Which Cycle Frontier Jobs Are Worth Doing? - Part Five.

Bit of Cleanup and Auto-updating

December 6, 2022

Where We Left Off

In the previuos post, we dealt with missing values and finally asking some last minute questions. In this post, we’re going to follow in the footsteps of Robert Ritz’s post about getting a dataset updated automatically to avoid cluttering up Kaggle with old datasets which are not very useful being out of date.

Note that this post is about getting the data uploaded and not about doing any sort of Analysis.

A Bit of Cleaning

Setup Integration

Following along with the article, we’re going to create a Kaggle API Key. We’ll go to the account page and make a new API key for this:

And, once we have this we add it as an Environmental Variable per the post:

Since we’re making our own data set, we’ll need to initialize the dataset on kaggle first:

!kaggle datasets init -p cycle-frontier-data

This will not work, as it did not for me, since it expects you to make the folder first. So, we’ll do that and then init:

!mkdir cycle-frontier-data
!kaggle datasets init -p cycle-frontier-data

Once done, you’ll want to update the dataset-metadata.json file which can be found on the side:

Import and Merge Data

So, now we need to save the data to this folder since Kaggle expects it there.

from pathlib import Path
dataPath = Path("cycle-frontier-data")

allJobRewards.to_csv(dataPath/"allJobsRewards", index=False)
loot.to_csv(dataPath/'loot', index=False)
tasks.to_csv(dataPath/'tasks', index=False)
drives.to_csv(dataPath/'drives', index=False)
guns.to_csv(dataPath/'guns', index=False)
backpacks.to_csv(dataPath/'backpacks', index=False)
ammo.to_csv(dataPath/'ammo', index=False)
mineTool.to_csv(dataPath/'minetool', index=False)

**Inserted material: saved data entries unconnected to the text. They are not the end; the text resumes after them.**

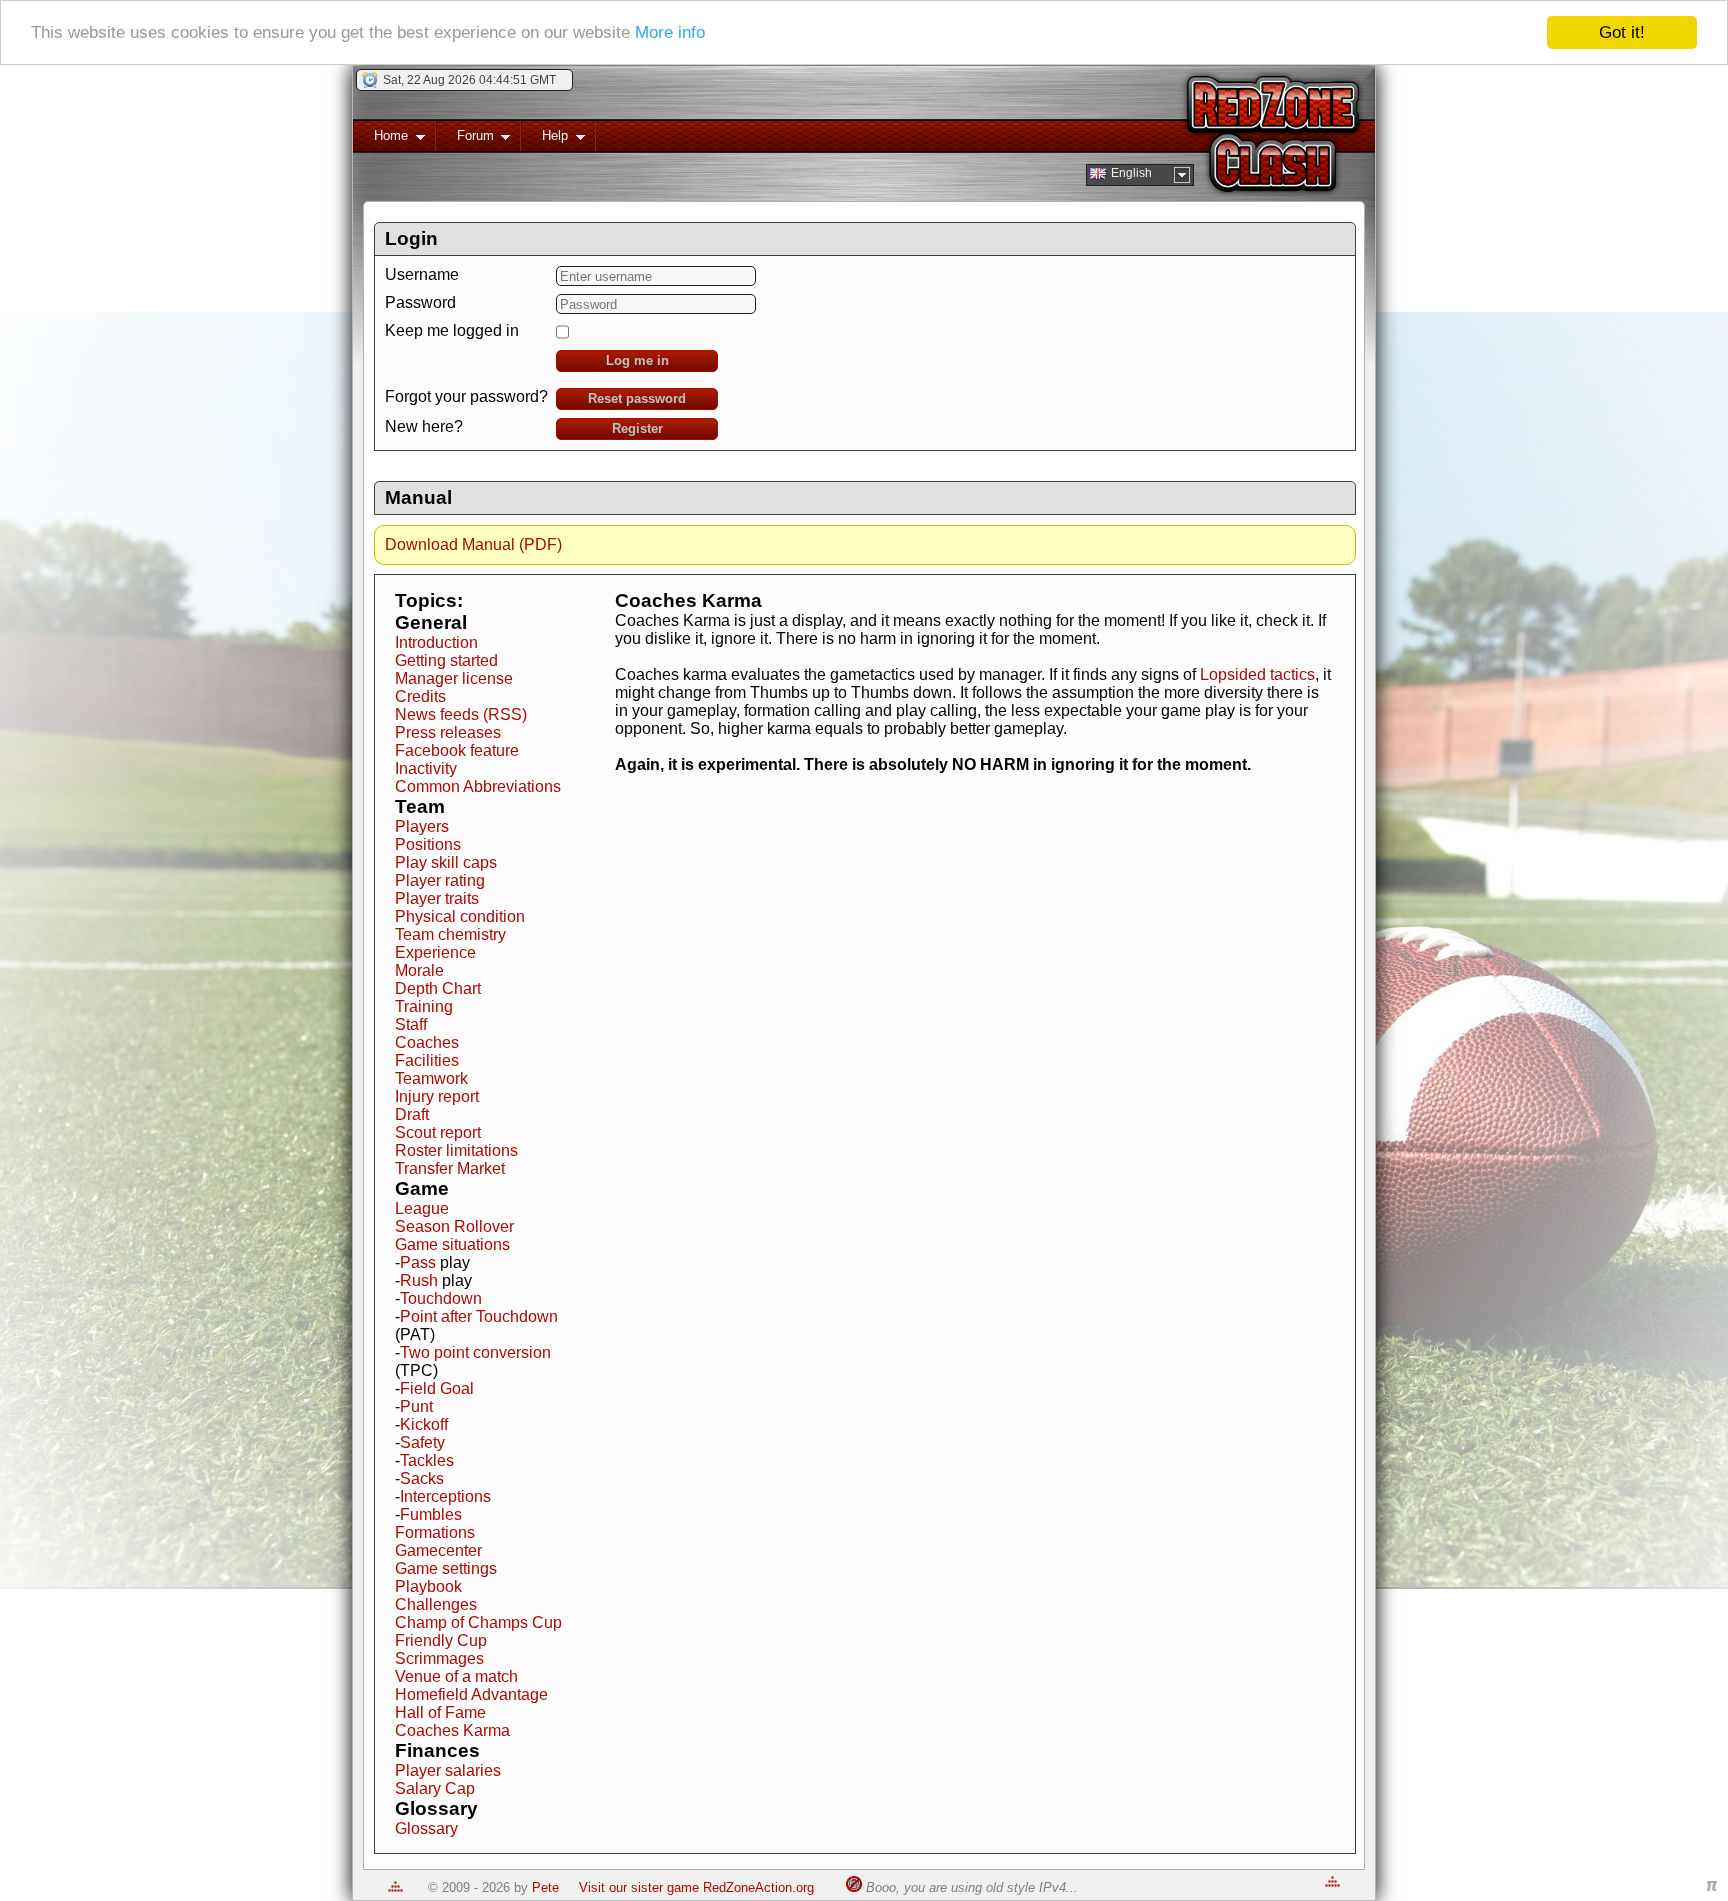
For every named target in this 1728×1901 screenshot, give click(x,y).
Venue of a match (456, 1676)
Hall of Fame (440, 1712)
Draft (412, 1114)
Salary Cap (435, 1788)
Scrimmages (439, 1658)
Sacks (422, 1478)
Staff (411, 1024)
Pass (418, 1262)
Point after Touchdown (479, 1316)
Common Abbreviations (478, 786)
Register (637, 428)
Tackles (427, 1460)
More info (670, 33)
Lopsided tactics (1257, 674)
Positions (428, 844)
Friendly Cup (441, 1640)
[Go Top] (395, 1887)
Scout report (438, 1132)
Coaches (427, 1042)
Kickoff (424, 1424)
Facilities (427, 1060)
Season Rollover (454, 1226)
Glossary (426, 1828)
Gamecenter (438, 1550)
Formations (435, 1532)
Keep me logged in (452, 330)
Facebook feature (457, 750)
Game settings (446, 1568)
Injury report (437, 1096)
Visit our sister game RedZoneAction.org (696, 1887)
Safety (422, 1442)
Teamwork (431, 1078)
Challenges (436, 1604)
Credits (420, 696)
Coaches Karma (452, 1730)
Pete (545, 1887)
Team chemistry (450, 934)
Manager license (454, 678)
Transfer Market (450, 1168)
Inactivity (426, 768)
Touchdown (441, 1298)
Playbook (428, 1586)
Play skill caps (446, 862)
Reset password (637, 398)
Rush (419, 1280)
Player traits (437, 898)
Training (424, 1006)
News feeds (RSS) (461, 714)
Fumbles (431, 1514)
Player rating (440, 880)
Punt (416, 1406)
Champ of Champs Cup (478, 1622)
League (422, 1208)
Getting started (446, 660)
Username (422, 274)
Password (420, 302)
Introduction (436, 642)
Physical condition (460, 916)
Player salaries (448, 1770)
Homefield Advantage (471, 1694)
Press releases (448, 732)
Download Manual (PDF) (473, 544)
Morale (419, 970)
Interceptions (445, 1496)
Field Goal (437, 1388)
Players (422, 826)
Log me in (637, 360)
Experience (435, 952)
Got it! (1622, 32)
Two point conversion (475, 1352)
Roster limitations (456, 1150)
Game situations (452, 1244)
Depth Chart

Add Dataset to Kaggle; Schedule It To Run

Once done, you run the create to upload the data:

!kaggle datasets create -p cycle-frontier-data

… and the dataset will be private until you fill it out the dataset and then set it to public. Make sure that at the bottom of the Notebook you include the line to update the dataset - per the post:

!kaggle datasets version -p cycle-frontier-data -m "Automatic Update"

Last, you’ll want to set the Notebook to run on a schedule; I set it to run as rarely as possible. If the data is out of data you could always simply login and force it to run.